# Kater oder Katze? en Alemania todos los gatos son gatas



## Geviert

Hola,

generalmente el alemán es una lengua muy precisa y sistemática, muchísimo más que las lenguas romances (es mi modesto punto de vista). A veces, sin embargo, encuentro algunas sorpresas que me dejan pensando. Por ejemplo, leyendo un comentario, recordé la siguiente pregunta:

¿Por qué los alemanes, en el lenguaje coloquial generalmente, no distinguen entre _Katze _y _Kater_? Generalmente escucho decir mucho:

_Anne: "ah sí, sí, Andreas, tengo una nueva *Katze *(gata) ¿quieres verla?"_

 pero cuando vas a visitar a la famosa Anne descubres que su gata era en realidad un gato (*Kater*). ¿Qué pasó? ¿habrán descubierto los alemanes que los felinos son en el fondo de género monovalente femenino (todos los gatos son gatas) y se lo dicen entre ellos en secreto? 

¿será tal vez algún oscuro y sutil logro de alguna feminista que ha logrado hasta anularle el género a los pobres gatos? 

¡Lo más gracioso es que si los corriges (_no, no Anne, ¡tu amada Stinki no es una __Katze es un __Kater!)_ se molestan! ¿será tal vez una especie de nueva _Hausweltanschaunliche, frauenfreundliche Tendenz_?   

resumiendo: ¿por qué todos los _Kater _son _Katzen_?

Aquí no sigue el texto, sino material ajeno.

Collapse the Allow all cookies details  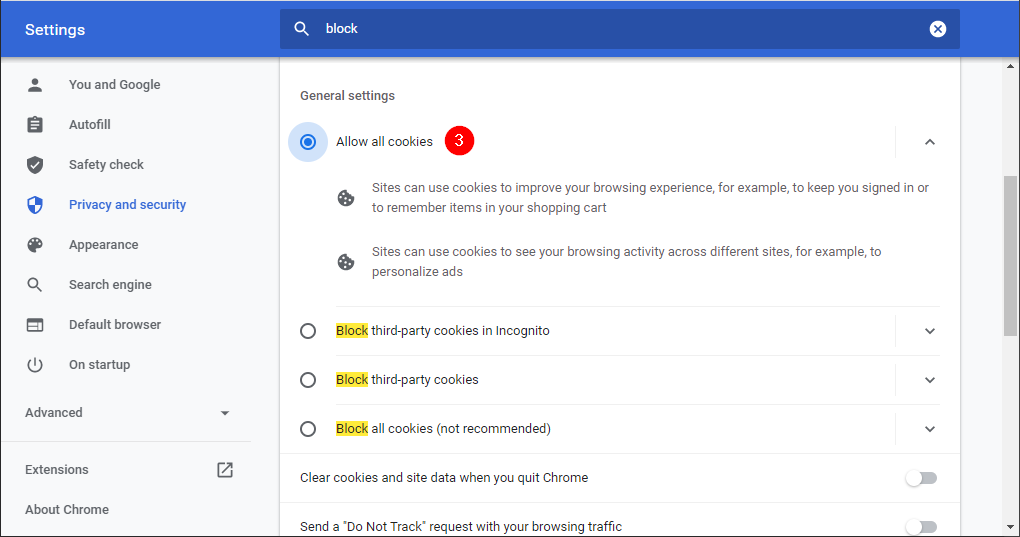(x=929, y=142)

gracias por las respuestas interesantes,



PS. ...y feliz 08 de marzo a las _Katzen_ (incluidos obviamente los _Kater_).


----------



## jordi picarol

Anne hat einen Kater. ¿Porqué no explicas lo que puede significar eso en alemán?
Cuando se quiere especificar,en esa lengua tan precisa que es el alemán, se especifica como en cualquier otra :der gestiefelte *Kater* .
En español, al menos en esta parte del mundo, se generaliza con "gato". Dicho sea de paso, por si nuestros amigos germanos que aprenden español se han quedado algo confusos. Gata y gatita, se prestan también a otras interpretaciones. Por otra parte, y siempre por amor a la corrección en nuestras expresiones, "en breve" significa:
*1. *loc. adv. Dentro de poco tiempo, muy pronto.
□ V. 
---
Seguramente pretendías decir: abreviando o resumiendo.
Saludos
Jordi


----------



## Geviert

Gracias por tu pregunta Jordi, muy interesante, voy a reflexionar al respecto, me parece que con la respuesta podemos buscarle tres pies al gato (o a la gata) sin mucho bati-esfuerzo. Esperemos má respuestas de los alemanes principalmente.

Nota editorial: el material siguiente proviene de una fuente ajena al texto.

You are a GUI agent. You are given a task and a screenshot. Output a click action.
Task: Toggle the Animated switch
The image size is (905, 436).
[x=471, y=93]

PS. Gracias por "en breve", me bati-confundo siempre con el italiano.


PS. II. hay que abrir un hilo con esas otras interpretaciones de "gatita", muy curioso. Las zonas lingüisticas, jergas y dialectos son de verdad infinitos, cuanto más lejos de España, más aún. Muy interesante.


----------



## baufred

Geviert said:


> resumiendo: ¿por qué todos los _Kater _son _Katzen_?



... muy simple:

la raza:  die Katzen(artigen) lat. felidae => simplificada => "die Katze" en general y que incluye ...

...  según el sexo: 
die Katze = la gata (fem.)
der Kater = el gato (masc.)

Saludos  --  baufred  --


----------



## ErOtto

baufred said:


> ... muy simple:
> 
> la raza: die Katzen(artigen) lat. felidae => simplificada => "die Katze" en general y que incluye ...
> 
> ... según el sexo:
> die Katze = la gata (fem.)
> der Kater = el gato (masc.)
> 
> Saludos -- baufred --


 
...y según el tipo:

die Kleinkatzen = el gato y similares
die Grosskatzen = el león, tigre, etc.

A estos últimos también se los denomina coloquialmente Raubkatzen, aunque es un término incorrecto, ya que tódos los felinos o, más correcto, los félidos, son Raubkatzen.

Saludos
Er


----------



## Sepia

"Katze" ist nicht das einzige Tier, wo die feminine Bezeichnung auch die Generische wurde. Wir haben auch Kühe und Hühner ... vielleicht auch andere.


----------